■ **Texte fourni**
::::::
Il s’agissait pour Canonical de régler un problème digne du bug de l’an 2000. « Armhf est un système 32 bits et a donc un problème de calcul du temps, ce qui signifie que l’horloge interne ne peut aller que jusqu’à l’année 2038 », explique Oliver Smith Senior Product Manager chez Canonical, lors d’un point presse.
« Il y a donc beaucoup d’appareils bon marché qui devraient être remplacés si l’on n’avait pas résolu ce problème », poursuit-il. « Nous avons donc pris l’initiative, en collaboration avec Debian en amont, de passer en revue tous les paquets (plus d’un millier) avec cette horloge 32 bits et de les mettre à jour avec le temps 64 bits ». Dans cette configuration, Ubuntu peut calculer 292 milliards d’années (!).
Les équipements IoT ou d’autres dotés d’une puce ARM qui ne prennent pas en charge les instructions 64 bits auraient pu être incompatibles avec Ubuntu 24.04. Canonical permet une prise en charge de ces appareils plus anciens en tant qu’architecture étrangère. C’est un support temporaire. Ce ne sera plus le cas dès la prochaine version LTS de l’OS. De manière générale, le recours aux instructions arm64 est de plus en plus commun.
L’unification des déploiements Server et Desktop, même sur Azure
Dans cette logique « tout terrain » que défendait Canonical au lancement d’Ubuntu 22.04, avec la version 24.04 l’éditeur a investi dans Window Subsystem for Linux, qui gagnerait en popularité.
::::::
■ **Données extraites**
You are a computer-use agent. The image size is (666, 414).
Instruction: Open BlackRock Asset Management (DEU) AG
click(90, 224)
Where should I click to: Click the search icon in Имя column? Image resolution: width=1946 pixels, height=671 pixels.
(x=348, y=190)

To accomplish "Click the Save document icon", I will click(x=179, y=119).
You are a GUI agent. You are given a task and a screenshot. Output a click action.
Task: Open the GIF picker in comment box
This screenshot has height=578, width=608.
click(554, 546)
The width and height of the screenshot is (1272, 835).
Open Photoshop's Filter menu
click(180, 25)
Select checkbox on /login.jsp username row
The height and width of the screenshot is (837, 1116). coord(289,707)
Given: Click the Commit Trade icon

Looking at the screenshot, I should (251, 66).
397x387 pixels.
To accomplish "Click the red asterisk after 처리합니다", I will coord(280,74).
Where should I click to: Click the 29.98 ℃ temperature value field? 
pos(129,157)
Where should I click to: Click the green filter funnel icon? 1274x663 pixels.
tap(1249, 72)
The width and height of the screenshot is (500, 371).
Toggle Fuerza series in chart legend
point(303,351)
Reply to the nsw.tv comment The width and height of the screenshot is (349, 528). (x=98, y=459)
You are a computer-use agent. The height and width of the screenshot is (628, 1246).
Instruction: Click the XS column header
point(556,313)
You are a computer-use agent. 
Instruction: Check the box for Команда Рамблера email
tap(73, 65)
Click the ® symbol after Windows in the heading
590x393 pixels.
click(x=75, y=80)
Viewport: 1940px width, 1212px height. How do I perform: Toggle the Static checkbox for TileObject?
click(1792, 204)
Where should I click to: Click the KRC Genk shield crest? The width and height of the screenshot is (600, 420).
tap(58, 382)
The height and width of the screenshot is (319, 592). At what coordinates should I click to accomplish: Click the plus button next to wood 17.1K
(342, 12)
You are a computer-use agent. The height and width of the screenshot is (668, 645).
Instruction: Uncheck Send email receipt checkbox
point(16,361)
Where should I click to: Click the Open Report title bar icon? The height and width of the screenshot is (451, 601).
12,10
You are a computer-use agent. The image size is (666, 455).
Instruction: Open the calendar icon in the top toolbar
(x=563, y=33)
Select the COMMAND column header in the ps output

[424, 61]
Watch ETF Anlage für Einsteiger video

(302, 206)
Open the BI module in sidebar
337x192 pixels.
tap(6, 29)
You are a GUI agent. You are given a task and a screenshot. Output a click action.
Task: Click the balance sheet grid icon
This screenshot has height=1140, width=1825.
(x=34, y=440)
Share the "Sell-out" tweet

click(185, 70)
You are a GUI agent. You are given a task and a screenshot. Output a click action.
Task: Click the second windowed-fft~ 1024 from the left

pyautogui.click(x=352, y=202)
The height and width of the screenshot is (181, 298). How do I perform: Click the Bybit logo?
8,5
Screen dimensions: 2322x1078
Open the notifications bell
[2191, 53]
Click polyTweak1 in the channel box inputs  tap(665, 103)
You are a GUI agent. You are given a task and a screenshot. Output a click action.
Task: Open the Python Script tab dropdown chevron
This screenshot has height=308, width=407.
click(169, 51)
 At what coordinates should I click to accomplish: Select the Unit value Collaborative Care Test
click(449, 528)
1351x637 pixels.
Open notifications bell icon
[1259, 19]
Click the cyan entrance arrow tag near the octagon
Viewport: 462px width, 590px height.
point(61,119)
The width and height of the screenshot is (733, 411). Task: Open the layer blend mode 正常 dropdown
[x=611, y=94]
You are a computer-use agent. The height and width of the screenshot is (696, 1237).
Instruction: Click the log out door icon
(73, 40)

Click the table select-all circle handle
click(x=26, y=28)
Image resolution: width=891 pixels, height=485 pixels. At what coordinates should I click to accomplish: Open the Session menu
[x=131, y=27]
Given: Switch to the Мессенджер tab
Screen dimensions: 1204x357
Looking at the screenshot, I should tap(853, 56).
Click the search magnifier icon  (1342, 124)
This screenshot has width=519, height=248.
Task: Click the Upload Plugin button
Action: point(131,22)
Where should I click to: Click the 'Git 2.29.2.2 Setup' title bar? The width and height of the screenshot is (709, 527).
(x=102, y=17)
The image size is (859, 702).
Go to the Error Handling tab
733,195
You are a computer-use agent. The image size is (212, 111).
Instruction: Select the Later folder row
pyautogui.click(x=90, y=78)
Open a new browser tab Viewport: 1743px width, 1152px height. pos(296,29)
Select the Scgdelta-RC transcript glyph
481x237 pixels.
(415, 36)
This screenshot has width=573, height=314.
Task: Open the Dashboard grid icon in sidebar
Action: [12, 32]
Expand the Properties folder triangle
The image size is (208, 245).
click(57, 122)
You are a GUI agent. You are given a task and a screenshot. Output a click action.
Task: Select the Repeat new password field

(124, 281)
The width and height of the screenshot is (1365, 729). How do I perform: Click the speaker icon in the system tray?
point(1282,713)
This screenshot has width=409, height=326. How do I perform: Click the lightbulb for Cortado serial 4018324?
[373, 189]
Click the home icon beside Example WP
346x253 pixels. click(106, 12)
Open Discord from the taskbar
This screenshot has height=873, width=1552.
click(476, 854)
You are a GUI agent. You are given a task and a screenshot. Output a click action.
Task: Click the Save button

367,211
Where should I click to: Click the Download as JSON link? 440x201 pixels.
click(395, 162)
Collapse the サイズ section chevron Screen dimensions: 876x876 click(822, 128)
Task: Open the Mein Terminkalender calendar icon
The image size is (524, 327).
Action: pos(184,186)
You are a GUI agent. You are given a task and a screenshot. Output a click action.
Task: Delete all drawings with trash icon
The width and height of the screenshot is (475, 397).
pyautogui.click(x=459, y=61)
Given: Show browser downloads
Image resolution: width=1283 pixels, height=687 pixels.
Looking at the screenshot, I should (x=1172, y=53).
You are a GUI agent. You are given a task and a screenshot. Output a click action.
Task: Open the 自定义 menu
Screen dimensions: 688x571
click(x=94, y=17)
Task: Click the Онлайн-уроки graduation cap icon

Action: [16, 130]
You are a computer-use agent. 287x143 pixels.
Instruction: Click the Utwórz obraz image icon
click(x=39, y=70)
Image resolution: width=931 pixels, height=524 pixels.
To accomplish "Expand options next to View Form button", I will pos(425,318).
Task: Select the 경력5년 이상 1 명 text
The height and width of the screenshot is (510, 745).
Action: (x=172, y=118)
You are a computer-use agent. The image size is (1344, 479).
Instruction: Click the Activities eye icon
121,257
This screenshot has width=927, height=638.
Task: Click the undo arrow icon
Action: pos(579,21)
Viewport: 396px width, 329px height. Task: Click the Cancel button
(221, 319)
::::::
■ **Consignes de l'exercice**
1. Selon l'extrait sur Ubuntu 24.04, pour quelle raison Canonical a-t-il mis à jour plus d'un millier de paquets avec le temps 64 bits ? Répondez en une à trois phrases.
2. Rédigez la suite de l'extrait sur Ubuntu 24.04 en reprenant après sa dernière phrase, s'il vous plaît.

■ **Réponses par consigne**
1. Armhf est un système 32 bits dont l'horloge interne ne peut pas dépasser l'année 2038. Sans cette correction, beaucoup d'appareils bon marché auraient dû être remplacés.

2.
« La grande nouveauté, c’est la prise en charge de cloud init avec WSL », avance Oliver Smith. Cloud init est un paquet développé à l’origine pour OpenStack afin d’initialiser des instances cloud.
« Nos instances WSL sont construites comme des images cloud, permettant aux administrateurs Windows de déployer un fichier de configuration cloud init sur la machine Windows pour une application facile et cohérente des paramètres », poursuit-il. « Auparavant, les administrateurs devaient utiliser des scripts Bash personnalisés et demander aux développeurs de les exécuter pour configurer et normaliser les instances. »
Par ailleurs, Canonical utilise désormais le même installateur pour les éditions Server et Desktop d’Ubuntu. « Cela permet non seulement d’unifier la base de code, afin d’obtenir une expérience d’installation plus cohérente sur toutes ces plateformes, mais aussi d’apporter certaines des fonctionnalités intéressantes d’Ubuntu Server, comme la prise en charge de l’installation automatique dans le cloud, et des outils plus simples pour personnaliser votre installation Ubuntu au moment de l’installation », affirme Oliver Smith.
Suivre les évolutions des frameworks de développement
Pour Canonical, la nouvelle version LTS d’Ubuntu est l’occasion de se mettre à la page concernant la prise en charge des langages et des frameworks de programmation. En premier, Ubuntu 24.04 prend en charge Python 3.12, Ruby 3,2, PHP 8.3, Go 1.22 et Rust 1.75.
« Pour les développeurs Rust, il existe maintenant une chaîne d’outils (toolchain snap) sur laquelle nous travaillons très dur […] de sorte que vous n’ayez pas à vous soucier de la mise à jour de votre Ubuntu pour pouvoir travailler avec les versions les plus récentes de Rust », déclare Oliver Smith.
De la même manière, le système d’exploitation est compatible avec l’OpenJDK 21 (LTS) en plus des versions 8,11 et 17, LLVM 18, et .NET 8 (même sur le System Z d’IBM). L’OS est certifié TCK, précise Canonical, ce qui en clair veut dire que le système d’exploitation fonctionne également avec les plateformes Java en dehors du giron Oracle.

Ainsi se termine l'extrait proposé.